The material in Hardening Linux is tailored to a corporate environment, and two chapters are devoted to working with management to implement and enforce a security policy. Almost all chapters remind you of costs and real-world concerns.
Hardening Linux is a good, comprehensive book, but like a lot of technical books, it may suffer from a short shelf life because it focuses on two specific distributions, Red Hat Enterprise and SuSE. I would recommend this book to a novice administrator who would like to learn how to deal with the gamut of confusing and overwhelming security issues. However, an advanced administrator also would benefit by discovering new ways of securing Linux and making sure all bases are covered.
______________________
- Fun with ethtool
- Parallel Programming with NVIDIA CUDA
- 100% disappointed with the decision to go all digital.
- Readers' Choice Awards 2011
- Linux-Based X Terminals with XDMCP
- Validate an E-Mail Address with PHP, the Right Way
- You Need A Budget
- Why Python?
- The Linux powered LAN Gaming House
- Python for Android
- BeOS was the best
49 min 34 sec ago - I use Wireshark on a daily
5 hours 20 min ago - buena información
10 hours 26 min ago - One important "bucket" that I didn't note (désolé si qqun deja d
11 hours 27 min ago - Gnome3 is such a POS. No one
20 hours 54 min ago - Gnome 3 is the biggest POS
21 hours 5 min ago - I didn't knew this thing by
1 day 3 hours ago - Author's reply
1 day 6 hours ago - Link to modlys
1 day 7 hours ago - I use YNAB because of the
1 day 7 hours ago
Comments
Hardening Grammer?
I bought this book thinking that it would be a good tool for mid-level administration of security. What I got was low to mid-level which I am not even complaining about. I found the subject matter and execution of the book to be fairly effective BUT what I am totally disappointed about is the fact that the editor (if you can even call him that) did one of the grossest editing jobs on a professional release I have ever come across. I have seen traslated texts done better. There are four grammatical errors on the first page of the foreward alone! Please keep in mind that I am not simply talking about a missed comma and such. I am referring to errors that litterally make the reading of the text difficult from time to time. I haven't yet had a chance to implement any of the code in the book but I sure hope that whomever edited the text of the book didn't edit the code or everything will have an exit code above 3! Maybe I am being overly critical but I seriously doubt it. Are the days of one expecting to get a professional book release with proper grammer in it gone? I sure hope that our standards haven't sunk to that level.../peter
News flash
The word 'grammer' is actually spelled 'grammar'.

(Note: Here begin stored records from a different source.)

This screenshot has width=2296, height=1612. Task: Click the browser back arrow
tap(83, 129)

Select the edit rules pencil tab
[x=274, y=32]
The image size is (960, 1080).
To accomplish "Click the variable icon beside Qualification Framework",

Hardening Linux - Kernel Suggestions
I disagree with the author's suggestion of a prebuilt kernel is more secure than compiling it yourself. I can see his point, but as an administrator, I want to know what is compiled in my kernel. By compiling your own kernel, then you know what you have and what you don't. Its very obvious that this book is for the extreme Linux novice, but it didn't merit a purchase for me. Much of the suggestions are obvious for the experienced.
prebuilt/custom kernels
> I can see his point, but as an administrator, I want to know what is compiled in my kernel. By compiling your own kernel, then you know what you have and what you don't.
? How is this different than just examining the .config file (or doing make menuconfig) and seeing what's in that prebuilt kernel? How is one different than the other so far as knowing what's inside?
oh bless you great guru of co
oh bless you great guru of computer wisdom
You guys are all retards.
You guys are all retards. It's just a book. Get over it.